神戸製鋼に勤め、神戸市に住んでおられました。震災で心身ともに

痛手を負い、しばらく離れておられましたが、親鸞学徒として再び

力強く聞法を始められたのです。





(写真は、親鸞会館の「学徒の丘」のシバザクラ



 私は、平成4年ごろ神戸にいて、働き盛りの男性にもかかわらず

仕事の合間を縫って聞法するTさんを、素晴らしいなあと

思っていました。

 それが、私が異動で神戸を離れてから、1月17日早朝、

あの震度7の大揺れが神戸や淡路島を直撃し、わずか20秒の

揺れで、情緒ある港町が壊滅したのでした。

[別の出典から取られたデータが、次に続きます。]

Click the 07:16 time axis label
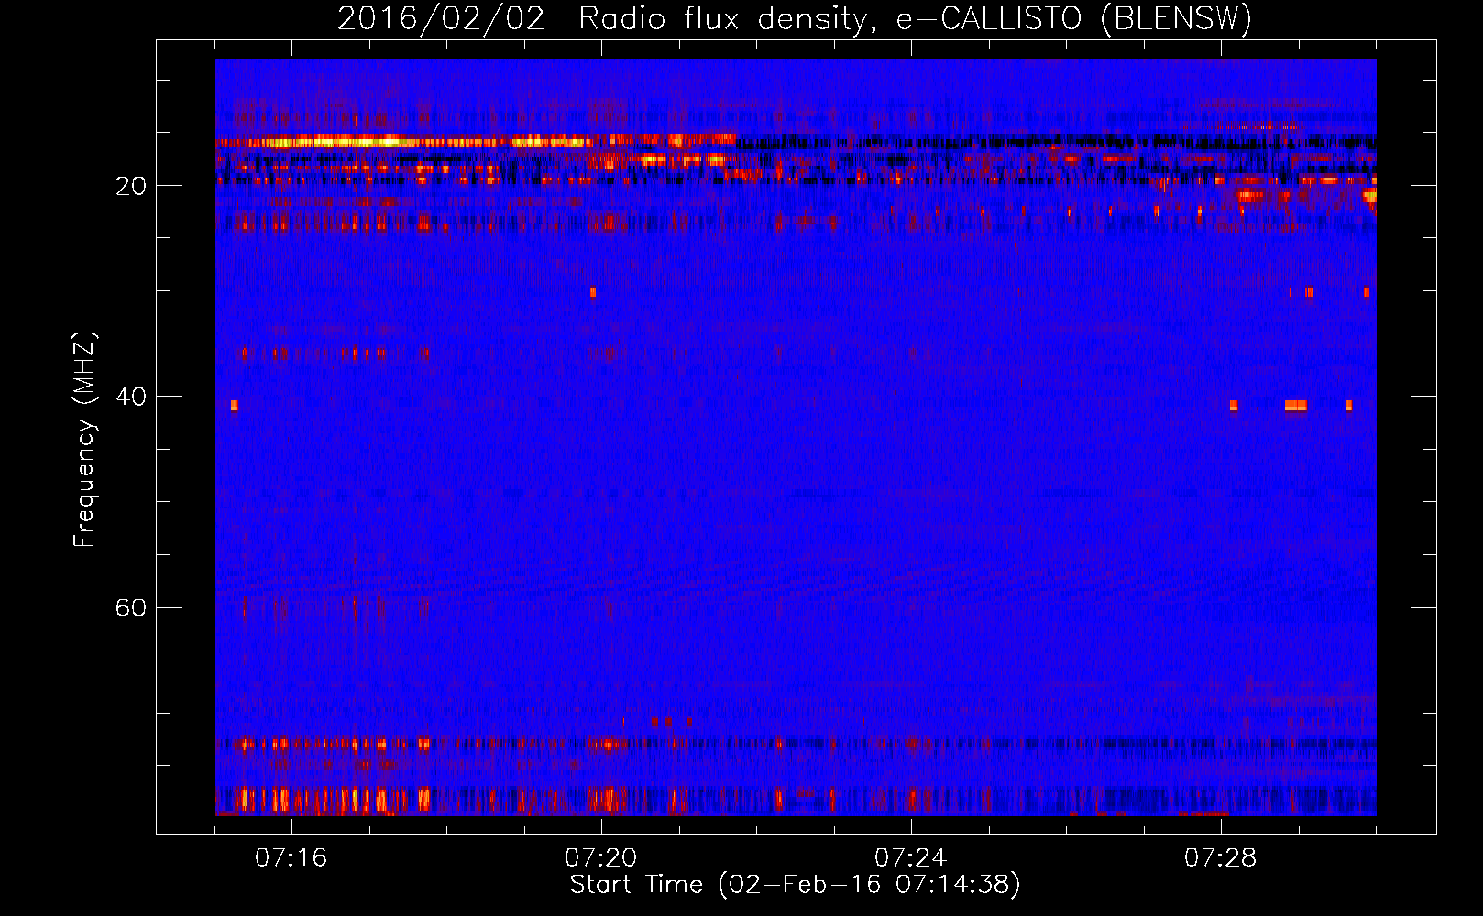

死者6400人、

そのほとんどは、最初の衝撃による圧死といわれています。

「そろそろ起きないと……」とうつらうつらしていたTさんも

飛び起き、マンションも会社も半壊、仮設生活を余儀なくされた

のでした。盗難にも遭われたそうです。

 やがて鳥取へ戻られ、14年後の今、再び聞法を始められました。


 仏法を聞いていれば、病気にならなかったり、災難が来なく

なったりするのではありません。生身の体を持ち、火宅無常の世界に

住んでいるのですから。

 そんな人生の苦難が襲ってきても、それを乗り越えて生きる力は、

「何のために生きるのか」という人生の目的を知るところから

生まれます。震災後、多くの人が孤独死したことを考えると、

この生きる目的を知っていれば……と思わずにおれません。

 復興といっても、やがてはまた崩れるものを建てただけです。

心を弘誓の仏地に樹てる真の幸福に向かって歩み始めたTさんこそ、

阪神大震災に打ち克った人でしょう。